Segunda-Feira, 17 de Agosto de 2009, 09:22
Dez bilhões podem chegar à zona costeira
Da Redação
A pesquisa do IOUSP é a primeira do gênero a ser feita no País com o intuito de mapear e classificar os tipos de resíduos plásticos nas praias.
Outros cientistas, como o oceanógrafo, Frederico Pereira Brandini, da Universidade Federal do Paraná, já haviam, porém, alertado para o problema. Segundo ele, um relatório da agência ambiental norte-americana revelou que os pellets já estão presentes nas areias das praias de todos os oceanos, sem exceção.
"Vamos supor que haja uma perda mínima, irrisória, de 0,001% dessa matéria durante o transporte terrestre e marítimo.

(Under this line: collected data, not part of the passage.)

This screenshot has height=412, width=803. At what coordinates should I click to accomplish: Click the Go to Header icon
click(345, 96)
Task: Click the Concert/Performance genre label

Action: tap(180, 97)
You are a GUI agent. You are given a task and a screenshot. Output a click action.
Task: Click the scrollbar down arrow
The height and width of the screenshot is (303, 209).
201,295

Isso representa 10 bilhões de pellets que podem chegar à zona costeira. Mesmo que minhas estimativas sejam exageradas, e que o número seja muito menor, esses resíduos duram de 1 a mais de 10 anos no mar. E é aí que vem o pior", afirma Brandini.No mar, os resíduos plásticos podem ser quase que imperceptíveis ao olho humano, mas são facilmente detectadas pelos animais, como tartarugas, peixes e aves, que as confundem com comida boiando.
"Pesquisas indicam que pelo menos 80 espécies de aves marinhas as ingerem, principalmente o grupo que inclui os albatrozes e petréis. Estudos indicam que eles podem permanecer no trato digestivo das aves entre 10 a 15 meses, ocupando espaço, diminuindo a eficiência alimentar e a absorção de nutrientes, causando enfraquecimento e morte", explica.

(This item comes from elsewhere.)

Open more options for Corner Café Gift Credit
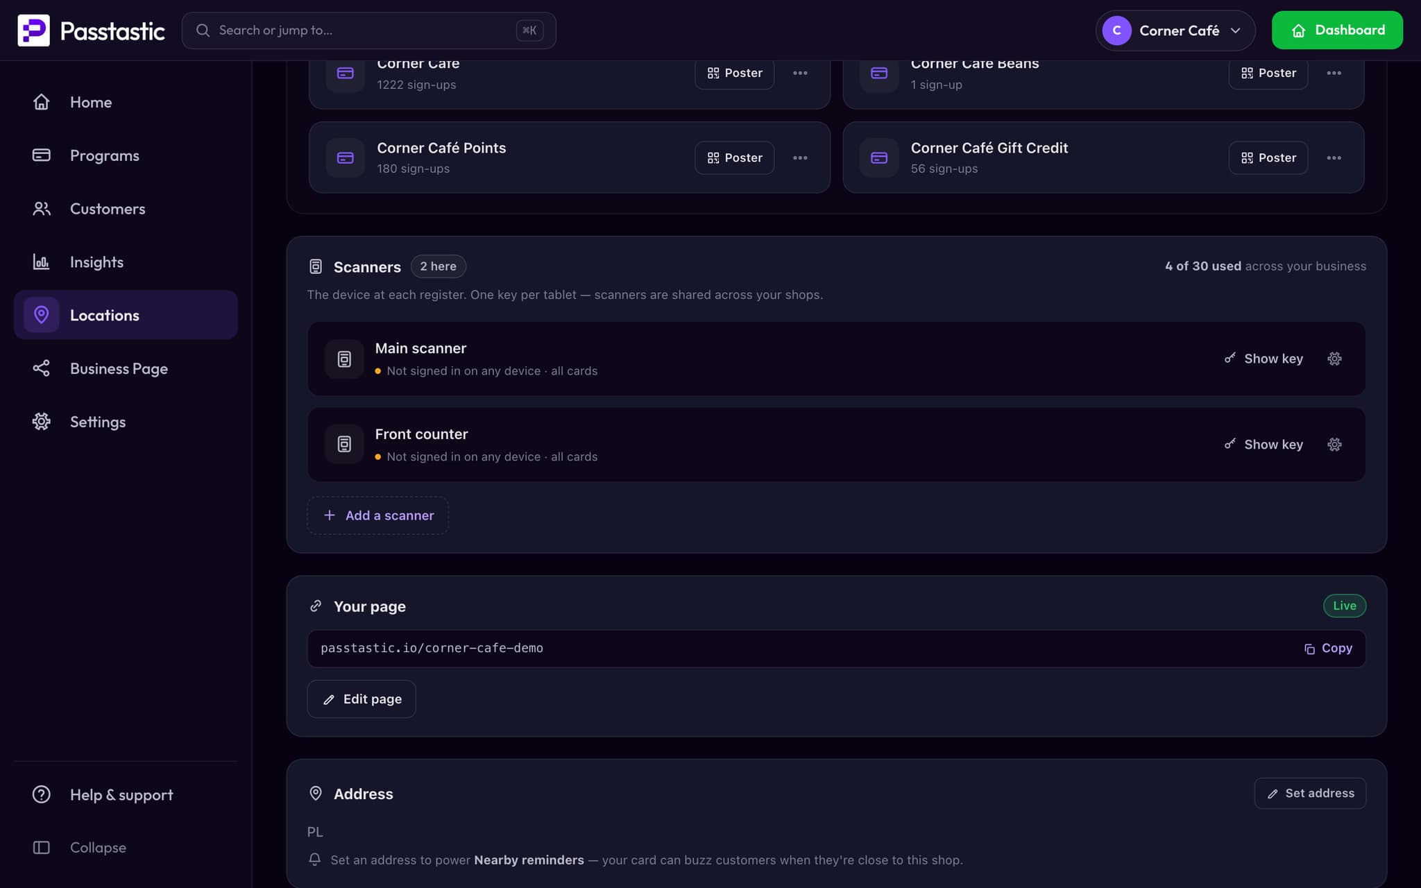The width and height of the screenshot is (1421, 888). (1334, 158)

A pesquisadora santista Tatiana Neves, coordenado do Projeto Albatroz, confirma o depoimento de Brandini. "Temos não só vários relatos desse tipo de ocorrência como a constatação dessas substâncias nos estômagos e moelas de aves já analisadas".
Esses resíduos seriam a causa da morte de mais de um milhão de aves marinhas todos os anos, bem como de mais de cem mil mamíferos marinhos. Há seis anos, uma baleia Minke foi encontrada morta na Normandia, no norte da França, com 800 quilos de sacolas plásticas no estômago.
Segundo Alexander Turra, para os seres humanos os pellets ou nibs podem causar sérios problemas de saúde se ingeridos. "Eles têm a característica de absorventes, ou seja, se passarem, por exemplo, por uma mancha de óleo, irão agregar partes dessas substâncias a suas superfícies".